Last week, I finished Metal Gear Solid 3. It was bittersweet. We have a history, MGS3 and I. Fortunately, unlike the women I met in undergrad, MGS3 cannot be annoyed or offended by my writing it up here, and it can't file a restraining order should I attempt to play it again.
I'm old enough to remember the end of the Cold War, but not old enough to understand what it meant or why it mattered until years later. Which is to say that I am also too young to remember Metal Gear, Metal Gear 2, or Snake's Revenge. I played Metal Gear once on the NES, and spent my time being confused why I was in a combat zone with a pack of cigarettes and no weapons. That was Metal Gear for me: unarmed, with addictive, carcinogenic drugs, and no clear idea what to do.
I got older, the wall came down, and Metal Gear Solid came out. I was seventeen, living in the phantom world between middle school and college, and I finished it in two sittings. Which is not to say I was particularly good at the game, just persistent. I learned the rules slowly, in the face of constant failure, but the Game is good, and the Game is kind, and I learned. Stay under the cameras. Break the neck if you're unarmed. Shoot from behind with a silenced pistol if you're not. The FAMAS for close- and medium-range firefights, the PSG-1 for long-range combat, the stinger for hard targets. Chaff grenades to make their attacks less accurate. Cigarettes and valium to make my own more accurate. MGS is a marvel of parsimony; a place for everything, and everything in its place.
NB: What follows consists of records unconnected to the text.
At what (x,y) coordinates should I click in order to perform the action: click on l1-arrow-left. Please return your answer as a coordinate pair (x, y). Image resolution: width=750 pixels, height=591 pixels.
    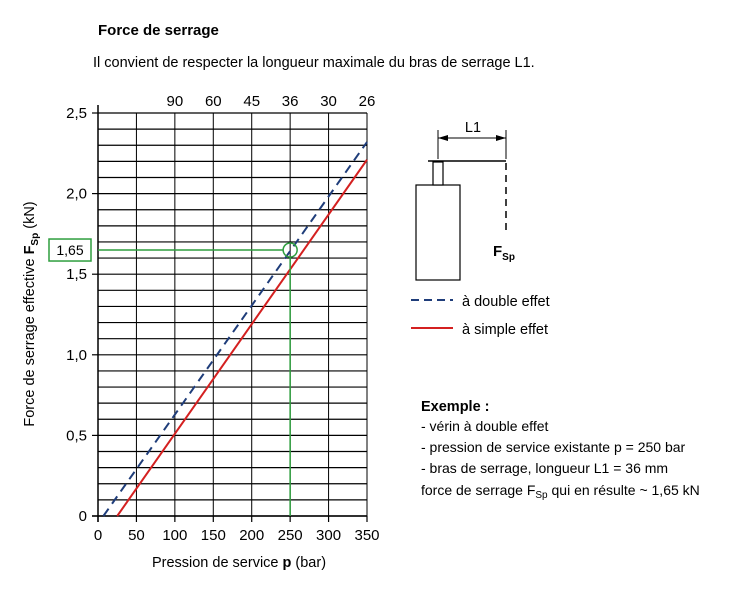
    Looking at the image, I should click on (443, 138).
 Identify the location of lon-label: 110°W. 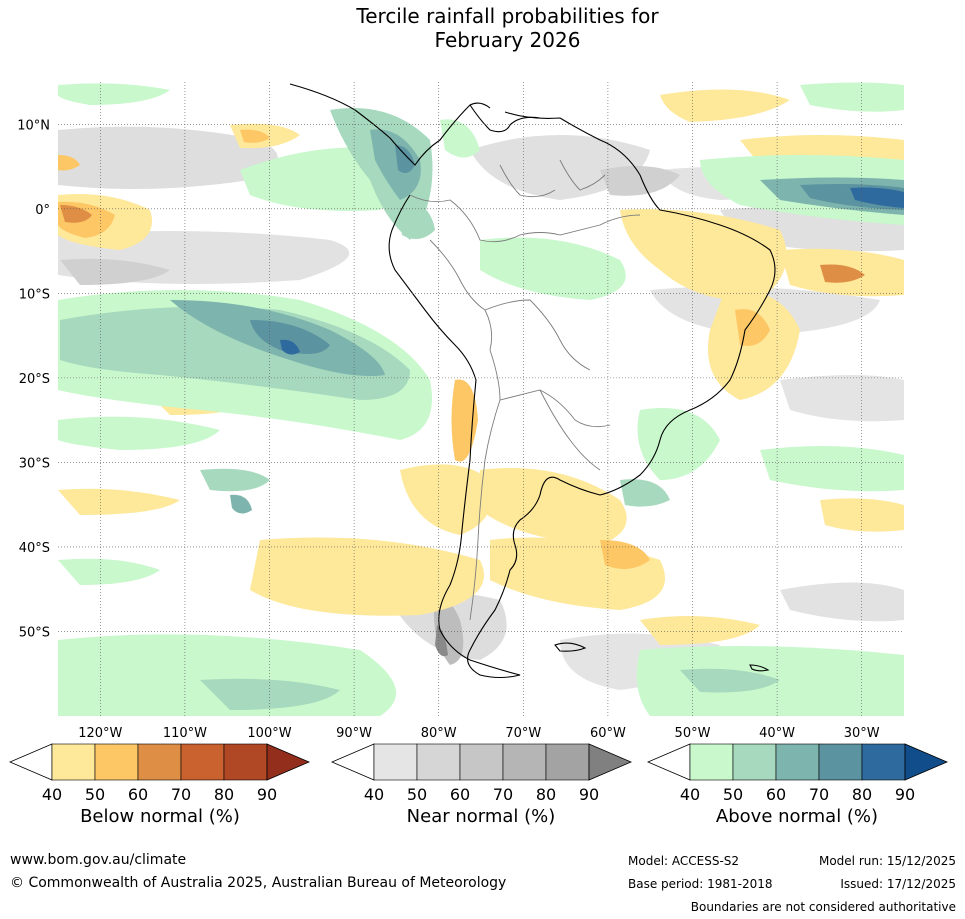
(185, 734).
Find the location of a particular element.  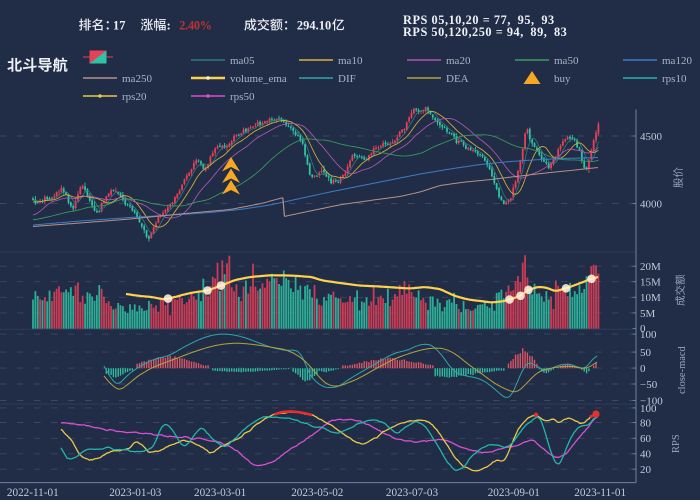

svg-text: 2023-11-01 is located at coordinates (600, 493).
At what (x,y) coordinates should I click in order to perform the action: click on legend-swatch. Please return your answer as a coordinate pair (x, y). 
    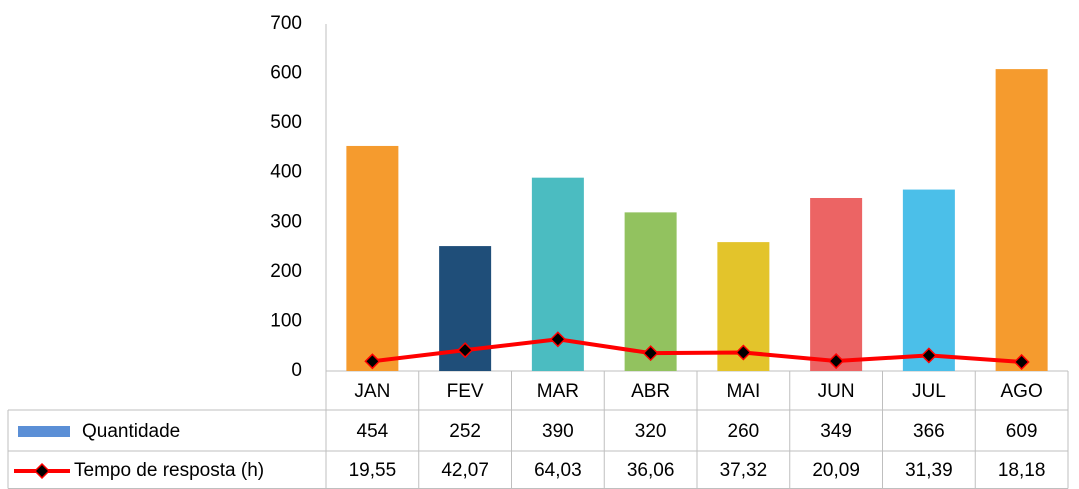
    Looking at the image, I should click on (44, 432).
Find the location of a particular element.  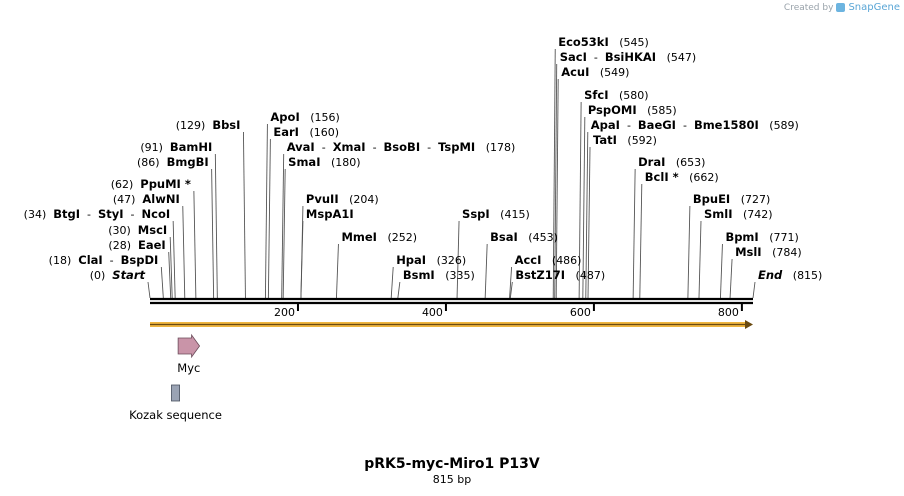

site-label-eari: EarI (160) is located at coordinates (306, 132).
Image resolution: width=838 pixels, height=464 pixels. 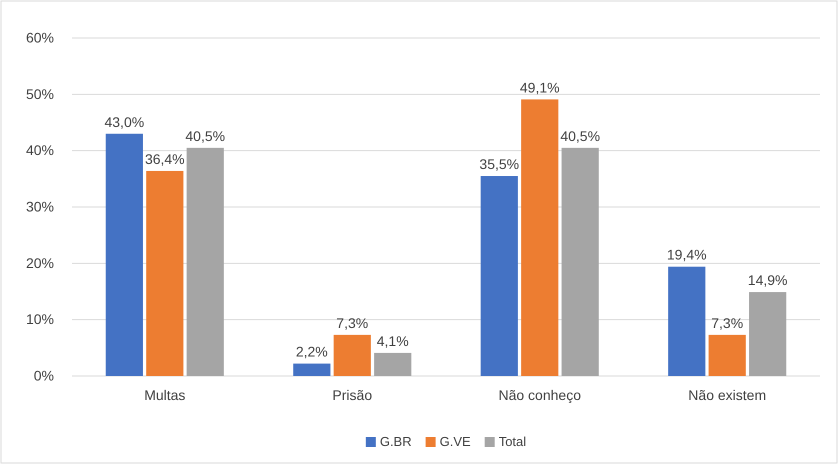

I grew up a bit. "Watashi no senkoo wa seijigaku desu," is how the kids would describe it. MGS is a good thing to love if you're studying poli-sci, it turns out. The limits of deterrence theory, the ins and outs of modern weapons systems, the challenges posed by actor proliferation: all good stuff to have a handle on before you step into the classroom, especially if you haven't been there in a while. MGS stuck to me deeply in adolescence, and I suppose it sticks there still.
At 20, I acquired Metal Gear Solid 2: Sons of Liberty, and played it manically, usually with an audience. The sheer craziness of the narrative was well-paired with the brutal sanity of the gameplay, and I died and died and died until I won. I didn't go for a lot of the secrets--I shot birds, sure, but I was never good at robbing guards, and I didn't think to look up the hostage's skirt--but I played it to death, and when I started working on my undergrad thesis, armed with a novice's knowledge of postmodern literature, I played it again. MGS2, and its progenitor, ended up being the centerpiece of my first significant academic work, my writing sample for grad school. Columbine taught me about CMS, but MGS2 got me there.
But that hadn't happened yet, so when I met Metal Gear Solid 3: Snake Eater, I was living surreptitiously in my girlfriend's college housing. Like the Democratic party at the time, I was disorganized, weak-willed, and completely without direction. So when MGS3 didn't "grab" me right out of the gate, it might have been my own lack of focus that presented the problem, rather than that of the designers. We cannot blame the snow, after all, for being soiled by the earth. (We can also infer from Ms. Edison an alternate explanation.)
I'd return to MGS3 periodically over the years, sometimes with high hopes for figuring out what I was missing, sometimes out of dull determination to get it over with. I bought a DualShock 3 controller, in the hope that it would make the AP sensor more useful. I ignored entreaties to buy the enhanced re-release Subsistence. I'd pick it up, get confused, and put it back down. The rest of my life was working out much the same way. Looking back with the smallest amount of distance, I can see the sundry errors, near-misses and general-purpose fuck-ups of the last eight years mirrored in my relationship with, and my approach to, MGS3.